Когда комната была озарена только большим прыгающим светом камина, когда за окнами зимний день переходил сначала в голубой, а потом в сгущающийся синий вечер, Соня сказала губернатору, отрываясь от книги:
— Знаешь, когда вот приходит такой вечер, когда горит огонь, душа рождает много слов — нежных, как поцелуи. И сказать я их могу только тебе. Я от тебя никуда не пойду. Ты меня не прогонишь?
— Прогоню, — отвечал губернатор, — прогоню. Обязательно прогоню. Еще бы не прогнать. На мороз, в одной рубашке.
Соня подходила близко и, закрывая свое лицо, почти шептала:
— И скоро я тебе скажу вещь — большую, важную.
— Говори теперь.
— Теперь не могу, — шептала Соня, — погоди, не могу. А скажи вперед: сердиться не будешь?
— Буду, — повторял губернатор, — буду. На мороз прогоню. В одной рубашке.
— На мороз гони, только не сердись… — говорила Соня.
Долго молчали. Губернатор думал: признаться ему в том, что он все знает, что ему все рассказал Ярнов, или не надо?
Соня задумчиво смотрела на огонь, который, словно желая поскорее оторваться от дерева, тянулся вверх золотыми прядями.
— А, кстати, где Ярнов? — спрашивала она.
— В Вильну, кажется, уехал, — отвечал губернатор.

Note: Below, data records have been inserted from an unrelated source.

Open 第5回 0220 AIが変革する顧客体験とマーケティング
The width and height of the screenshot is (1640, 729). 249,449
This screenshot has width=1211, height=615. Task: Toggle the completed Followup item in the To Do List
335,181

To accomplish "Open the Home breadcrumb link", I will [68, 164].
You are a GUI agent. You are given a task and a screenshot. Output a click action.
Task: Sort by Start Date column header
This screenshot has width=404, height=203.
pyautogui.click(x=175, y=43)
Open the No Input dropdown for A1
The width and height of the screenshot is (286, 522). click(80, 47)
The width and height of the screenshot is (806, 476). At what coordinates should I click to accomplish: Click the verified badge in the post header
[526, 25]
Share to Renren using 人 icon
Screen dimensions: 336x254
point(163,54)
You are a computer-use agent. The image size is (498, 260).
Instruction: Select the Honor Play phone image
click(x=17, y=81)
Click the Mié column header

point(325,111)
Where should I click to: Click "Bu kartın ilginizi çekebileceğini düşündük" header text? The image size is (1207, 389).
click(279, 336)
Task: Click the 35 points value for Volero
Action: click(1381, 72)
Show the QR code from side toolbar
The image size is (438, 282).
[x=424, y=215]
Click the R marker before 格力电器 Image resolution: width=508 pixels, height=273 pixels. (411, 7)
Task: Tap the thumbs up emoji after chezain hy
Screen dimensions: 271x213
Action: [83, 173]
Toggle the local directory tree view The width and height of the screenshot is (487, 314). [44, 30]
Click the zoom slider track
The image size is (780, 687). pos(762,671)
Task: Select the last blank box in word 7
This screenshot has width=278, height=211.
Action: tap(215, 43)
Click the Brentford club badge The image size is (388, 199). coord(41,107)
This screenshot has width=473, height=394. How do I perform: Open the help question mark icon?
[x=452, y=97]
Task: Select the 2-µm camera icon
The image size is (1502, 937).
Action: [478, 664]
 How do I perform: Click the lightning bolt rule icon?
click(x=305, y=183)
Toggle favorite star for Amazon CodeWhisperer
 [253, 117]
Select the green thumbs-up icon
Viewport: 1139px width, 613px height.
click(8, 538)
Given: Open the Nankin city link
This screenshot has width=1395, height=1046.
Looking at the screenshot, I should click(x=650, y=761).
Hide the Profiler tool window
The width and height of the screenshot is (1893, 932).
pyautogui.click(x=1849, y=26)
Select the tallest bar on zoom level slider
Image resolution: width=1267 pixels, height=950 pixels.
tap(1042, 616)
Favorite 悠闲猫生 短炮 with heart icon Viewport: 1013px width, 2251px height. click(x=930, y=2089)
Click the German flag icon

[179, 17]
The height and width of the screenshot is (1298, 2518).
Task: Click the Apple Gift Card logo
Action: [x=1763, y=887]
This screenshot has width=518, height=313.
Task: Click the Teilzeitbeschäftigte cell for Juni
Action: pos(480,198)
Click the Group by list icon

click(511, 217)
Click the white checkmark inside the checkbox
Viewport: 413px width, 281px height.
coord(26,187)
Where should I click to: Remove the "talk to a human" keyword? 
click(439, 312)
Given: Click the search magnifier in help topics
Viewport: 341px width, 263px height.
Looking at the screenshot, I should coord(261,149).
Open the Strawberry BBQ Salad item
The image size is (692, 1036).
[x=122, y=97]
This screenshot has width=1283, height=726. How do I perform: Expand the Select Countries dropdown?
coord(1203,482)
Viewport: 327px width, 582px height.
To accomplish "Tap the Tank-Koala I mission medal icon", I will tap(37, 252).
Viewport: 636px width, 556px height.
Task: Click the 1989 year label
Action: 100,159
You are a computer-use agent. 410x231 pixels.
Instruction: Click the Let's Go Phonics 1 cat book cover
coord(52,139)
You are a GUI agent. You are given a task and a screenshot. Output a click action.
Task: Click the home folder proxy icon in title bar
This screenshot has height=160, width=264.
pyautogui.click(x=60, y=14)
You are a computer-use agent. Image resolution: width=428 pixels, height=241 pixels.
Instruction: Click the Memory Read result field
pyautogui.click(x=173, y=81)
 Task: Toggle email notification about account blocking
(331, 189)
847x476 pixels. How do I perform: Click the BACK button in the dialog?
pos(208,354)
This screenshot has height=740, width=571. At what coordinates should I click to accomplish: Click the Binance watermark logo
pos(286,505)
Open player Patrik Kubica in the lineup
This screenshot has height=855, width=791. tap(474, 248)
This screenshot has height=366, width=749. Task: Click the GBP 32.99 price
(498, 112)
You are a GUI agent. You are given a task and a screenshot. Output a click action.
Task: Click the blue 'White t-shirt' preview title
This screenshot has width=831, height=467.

Приходил Свирин, становился около двери, думал. Потом исподволь, осторожно заводил речь — на такую тему: начались морозы, тяжело теперь бедным людям. Слыхать, в кругленьком лесу появился заяц в необычайном количестве. Заяц — зверь вкусный, и есть его со сметаной — блаженство рая. Губернатор слушал его, пока не надоело, и говорил:
— Слушай, Свирин. Если тебе, шуту старому, на зайцев поехать хочется, так ты планов не разводи, а говори прямо.
Свирин после этого разговора каждый день вставал чуть свет, зажигал огонь и начинал чистить ружье. А когда уезжал на охоту, то с ним были еще какие-то неизвестные мужики в овчинных тулупах, все с ружьями и собаками.
Сам Свирин имел важный, особенный вид и покрикивал на них:
— Рязань несчастная! В трех березах заблудились!
Потом, когда сел в сани и со всех сторон подоткнул под себя полушубок, вдруг заулыбался и сказал, что, кроме зайцев, привезет еще волка и сделает из него себе глубокие калоши.
В середине филипповского поста к Соне приезжали дамы, жены местных крупных чиновников, и приглашали принять участие по организации рождественских балов в пользу бедных. Соня отказывалась, но так как дамы просили с улыбками, умильным прищуриванием глаз, то было ясно, что все равно они не отстанут, и пришлось согласиться. О найме помещения нужно было писать прошение в клуб, в совет старшин, разговаривать с городским садовником о цветах, ехать к купчихе Рындовой и просить ее устроить на балу киоск с продажей шампанского. Так научили городские дамы, и Соня на больших листах писала прошения, разговаривала с садовником и ездила на Крыловскую улицу к купчихе.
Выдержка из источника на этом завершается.